> [Records shown]
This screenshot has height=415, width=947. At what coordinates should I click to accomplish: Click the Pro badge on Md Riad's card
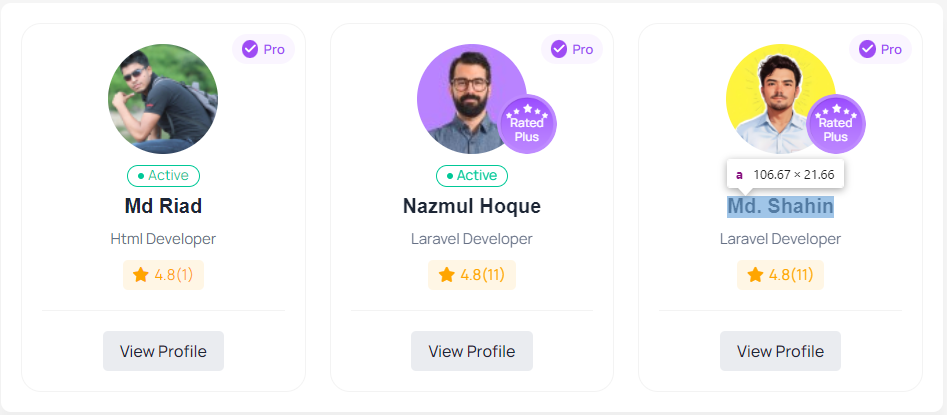click(x=263, y=49)
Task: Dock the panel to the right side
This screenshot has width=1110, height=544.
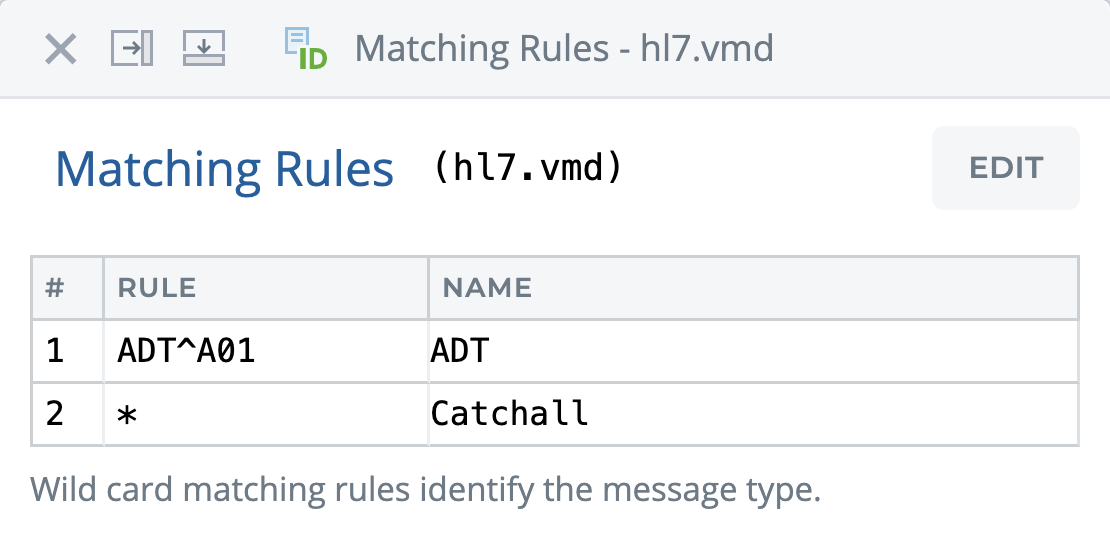Action: click(x=131, y=48)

> [Exercise directions]
All entries are to be duplicated exactly, with the pictures left out.

> [Completed task]
This screenshot has height=415, width=947. At what coordinates should I click to accomplish: Click the Pro badge on Md Riad's card
click(x=263, y=49)
Task: Dock the panel to the right side
This screenshot has width=1110, height=544.
Action: click(x=131, y=48)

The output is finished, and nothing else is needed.